Start of Excerpted records

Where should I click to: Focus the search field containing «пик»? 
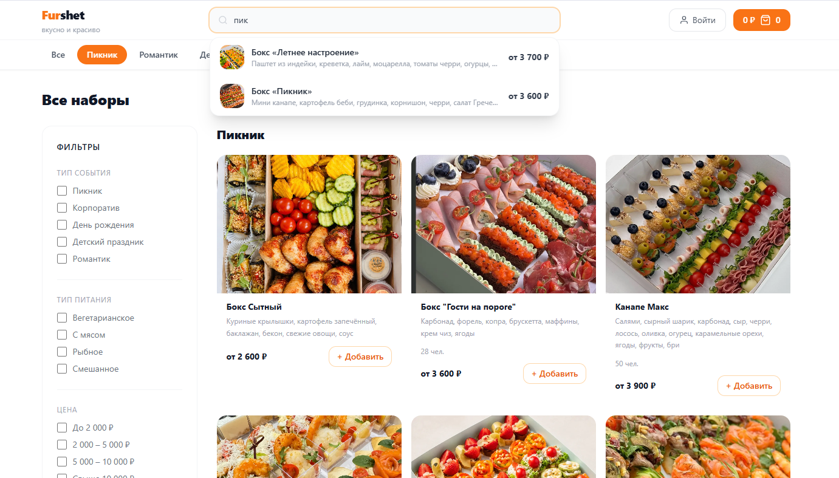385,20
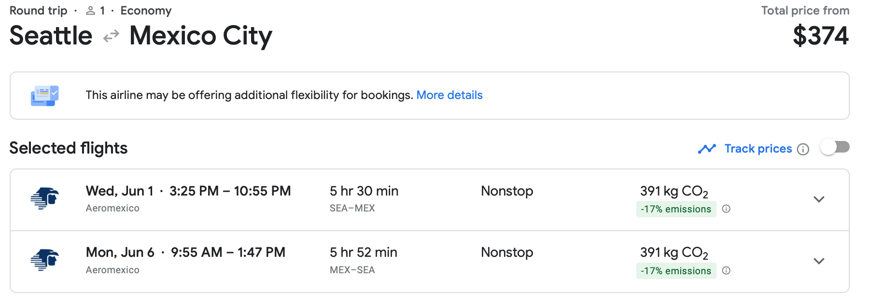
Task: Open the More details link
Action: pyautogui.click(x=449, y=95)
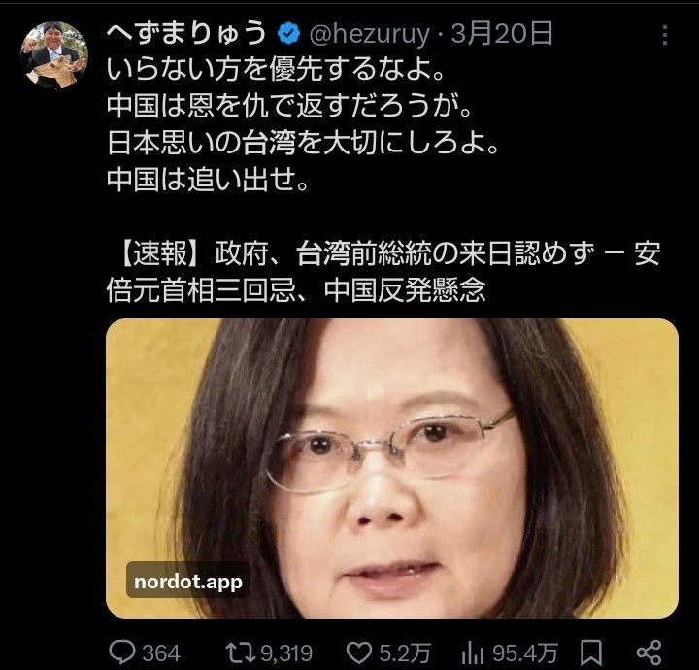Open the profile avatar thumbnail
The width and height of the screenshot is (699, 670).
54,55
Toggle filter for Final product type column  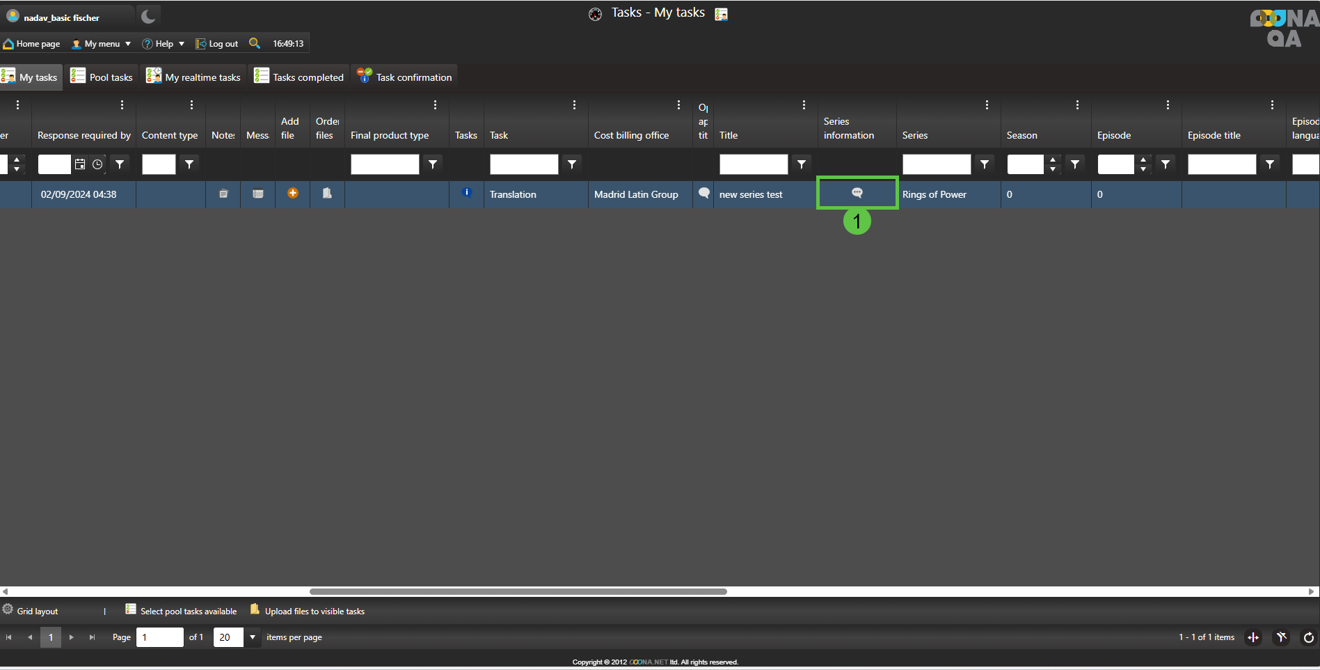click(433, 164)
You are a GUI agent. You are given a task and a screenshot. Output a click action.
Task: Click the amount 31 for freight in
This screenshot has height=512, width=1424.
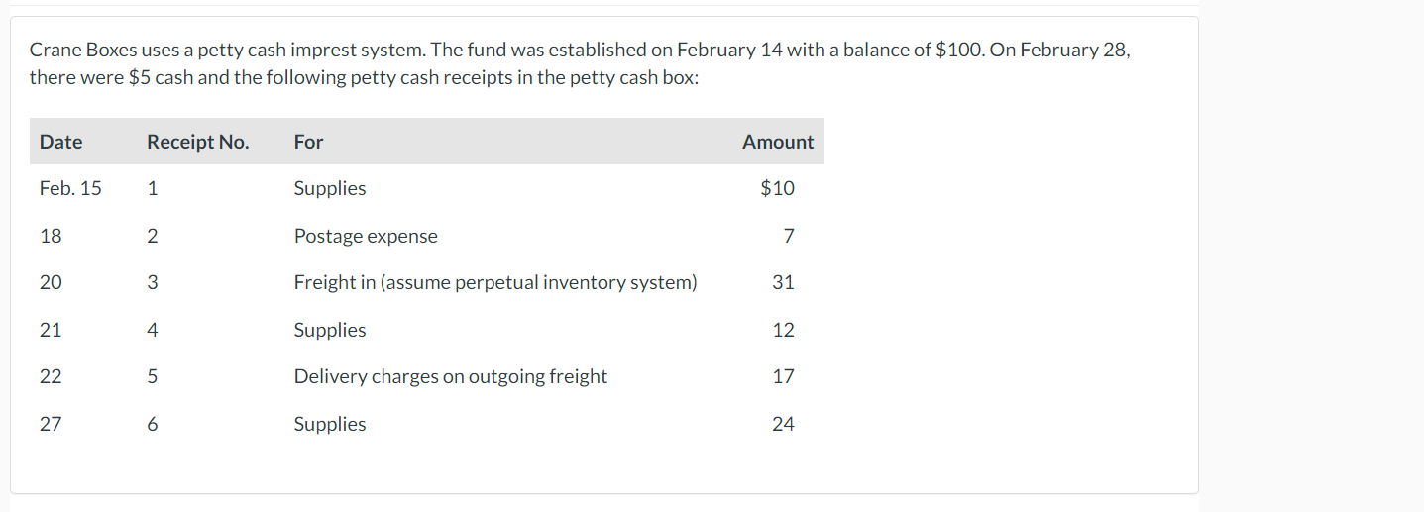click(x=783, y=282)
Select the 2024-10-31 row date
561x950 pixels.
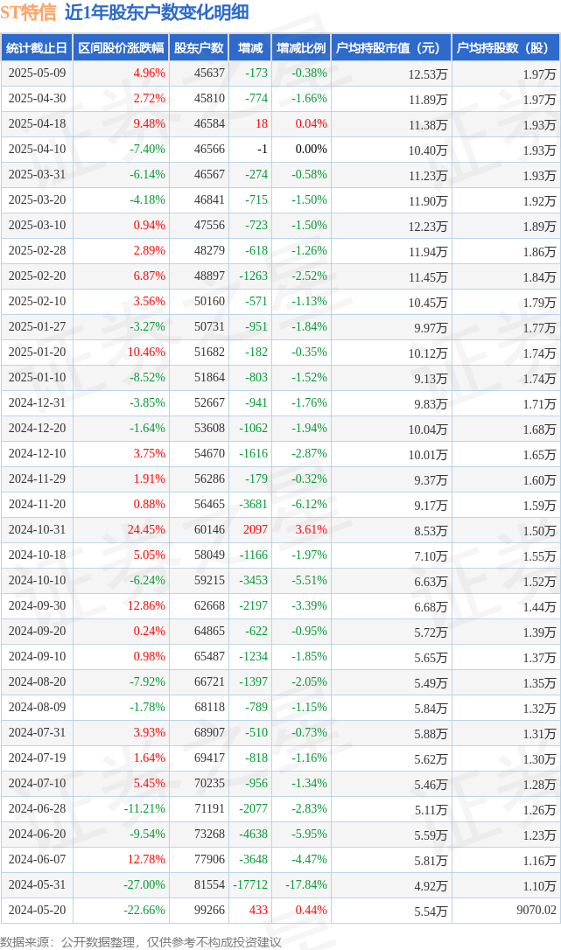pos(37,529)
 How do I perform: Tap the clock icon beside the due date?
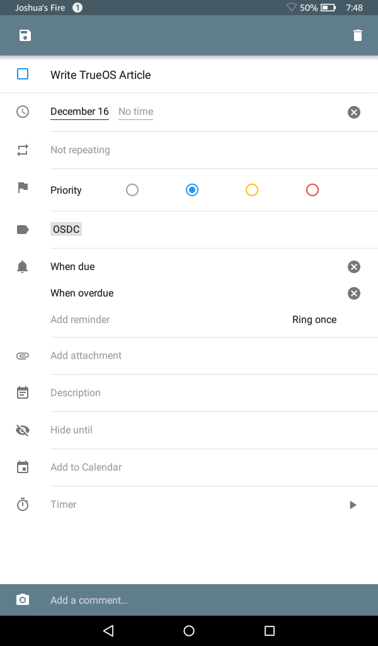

End of Excerpted records

Given exercise:
Rescale the data, starting at the line that contains "You are a GUI" and continuing through the end of the data, with both ends included. Reproduce every line, requests included, but multiply each coordinate in the answers by 0.7 and round to the nearest whole number (halves round up), leaving all other numbers unchanged and omitting the pictures.

Answer for the task:
You are a GUI agent. You are given a task and a screenshot. Output a click action.
Task: Click the amount 31 for freight in
This screenshot has height=512, width=1424.
click(x=548, y=197)
Select the 2024-10-31 row date
561x950 pixels.
pos(26,370)
 How do I perform: Tap the clock icon beside the due date?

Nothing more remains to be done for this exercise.